* [Entries supplied]
################

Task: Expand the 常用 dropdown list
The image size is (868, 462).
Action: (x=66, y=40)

################

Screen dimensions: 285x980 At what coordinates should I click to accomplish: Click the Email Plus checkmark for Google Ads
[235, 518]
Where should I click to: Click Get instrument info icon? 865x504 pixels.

################

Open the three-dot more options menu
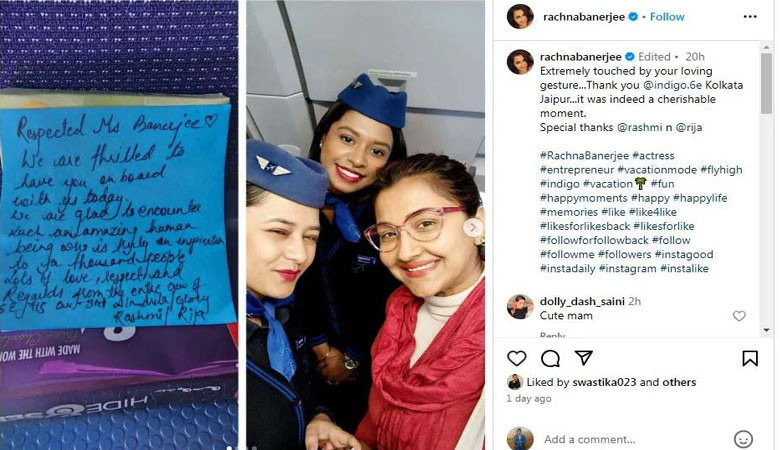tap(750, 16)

################

* [Task brief]
Write out only the lines that run from the line containing "Screen dimensions: 285x980" through the line containing "Where should I", both included, exactly as they appear above.

* [Answer to this task]
Screen dimensions: 285x980 At what coordinates should I click to accomplish: Click the Email Plus checkmark for Google Ads
[235, 518]
Where should I click to: Click Get instrument info icon? 865x504 pixels.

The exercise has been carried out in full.